Content starts

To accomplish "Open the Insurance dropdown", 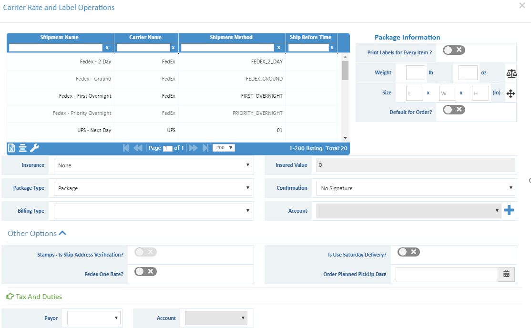I will pos(153,165).
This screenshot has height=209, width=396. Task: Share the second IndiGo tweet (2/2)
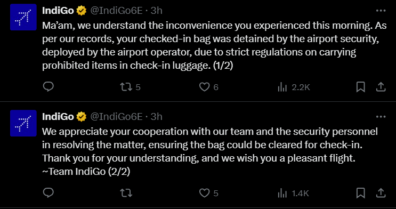click(x=381, y=194)
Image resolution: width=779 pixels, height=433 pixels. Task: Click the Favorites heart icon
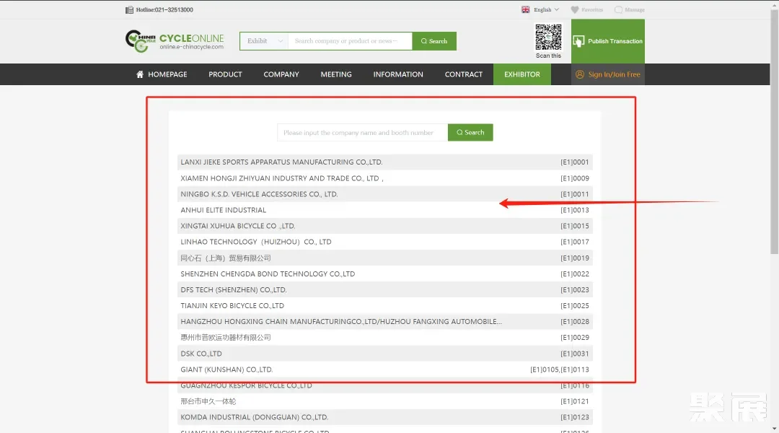(575, 10)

Content ends

### Problem requirements
With the pictures omitted, write out exactly the lines from the one that contains "This screenshot has" through the final line of the material above, both ends included.

### The completed task
This screenshot has height=209, width=396. Task: Share the second IndiGo tweet (2/2)
click(x=381, y=194)
Image resolution: width=779 pixels, height=433 pixels. Task: Click the Favorites heart icon
(575, 10)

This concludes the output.